May 27, 2010 at 1:38 am #252299bushyMember
Question for those experienced poultry keepers (as opposed to my “got a few chooks approach” )
If I was starting from scratch (no pun intended) with new chookies, in an area not previously used for chooks, would incubator chickens remain worm free…..and possibly other communicable disease free ??
Thoughts greatly appreciated.May 27, 2010 at 3:40 am #466603HummerKeymaster
Hi there bushman.. :wave:
It is my understanding that there is most of those yummies in the dirt already. It takes certain situations (weather wise) to fire them up. This is certainly true with coccidiosis.
I also think that most critters are born with a certain amount of worms already in their system. The chicks would pick up some types of worms I would think, from eating snails & some insects too.. but don’t quote me on this 😉May 27, 2010 at 3:52 am #466604Ajays MumMember
I suspect wild birds would bring in undesirables as well,…June 3, 2010 at 10:34 pm #466605chookenMember
Bugs (crickets, worms etc) sometimes harbour worms at a different stage of the lifecycle. When a chook eats a bug they can pick up the larvae, which then develop into fully fledged worms.
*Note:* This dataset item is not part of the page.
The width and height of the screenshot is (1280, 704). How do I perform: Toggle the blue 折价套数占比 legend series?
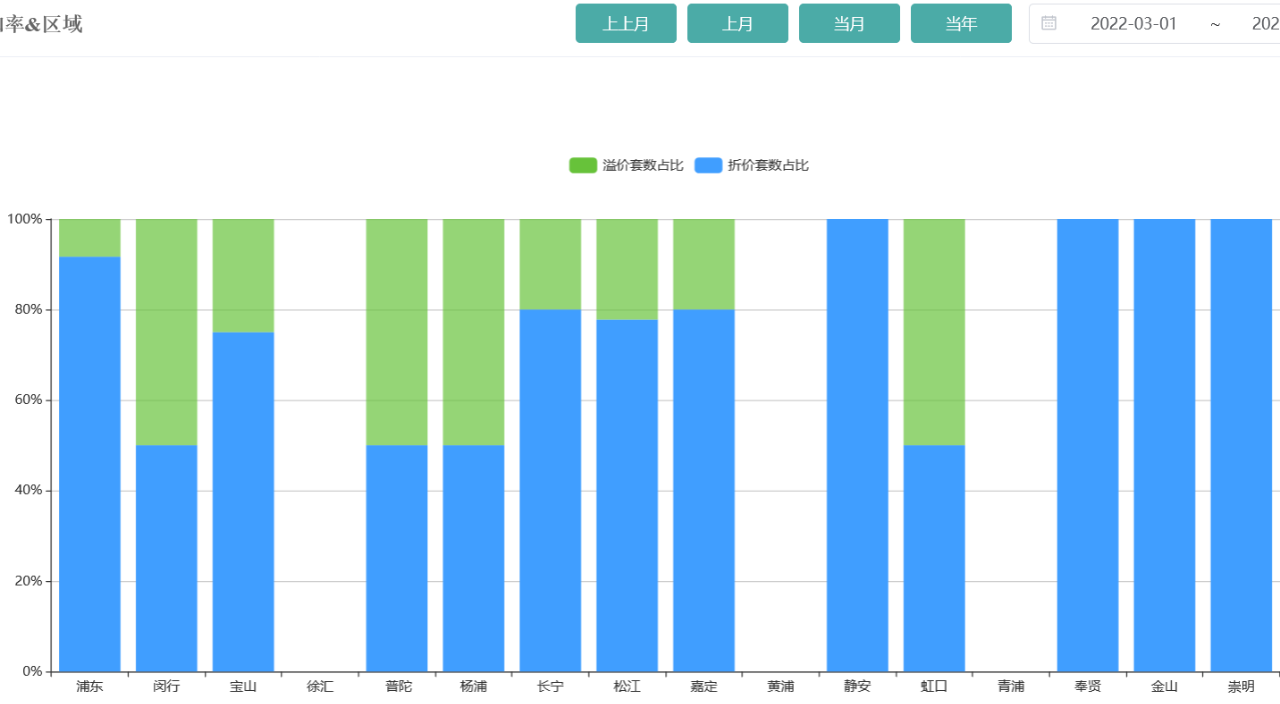point(751,165)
However relying on commercial wormers makes us forget the husbandry practices that can keep worm infestations low. I recently had reason to dissect 2 unwormed laying birds, and neither had any sign of worms in the entire digestive tract. They were both ground-raised and in a tractor with frequent rotation. I think commercial wormers are over-sold, and I also think (after keeping sheep organically in a high rainfall zone) that good mineral supply helps.
Not everyone has the land to do these things, so that’s life. 🙂June 3, 2010 at 11:54 pm #466606porgeyMember
I agree with chooken in that good husbandry practices help. In our over medicated society (both human & animal) we have got into the habit of relying on a pill / treatment and what some (profit driven, bureaucrat enforced?) regulation insists on. Good natural nutrition, care & environment will always be better at providing a healthy chook with a strong immune system capable of resisting disease and infestation than some over sold lab based medication.
Having said that I still would use medication at a last resort if necessary. But knowing the natural methods of creating good healthy chooks and recognising the early signs of stress, disease & infestation and there treatments is preferable in mho than loading up chooks with often unnecessary & expensive medications just in case.
Some people go as far as letting there animals die a natural, but premature, death rather than resort to artificial treatments. I personally would not go this far but the wonders of being in tune with nature and the signs of health & disease can do wonders for both you and your chookens.
Best of luck with the chooksters and let nature create a healthy balance in there run. Cheers porgey.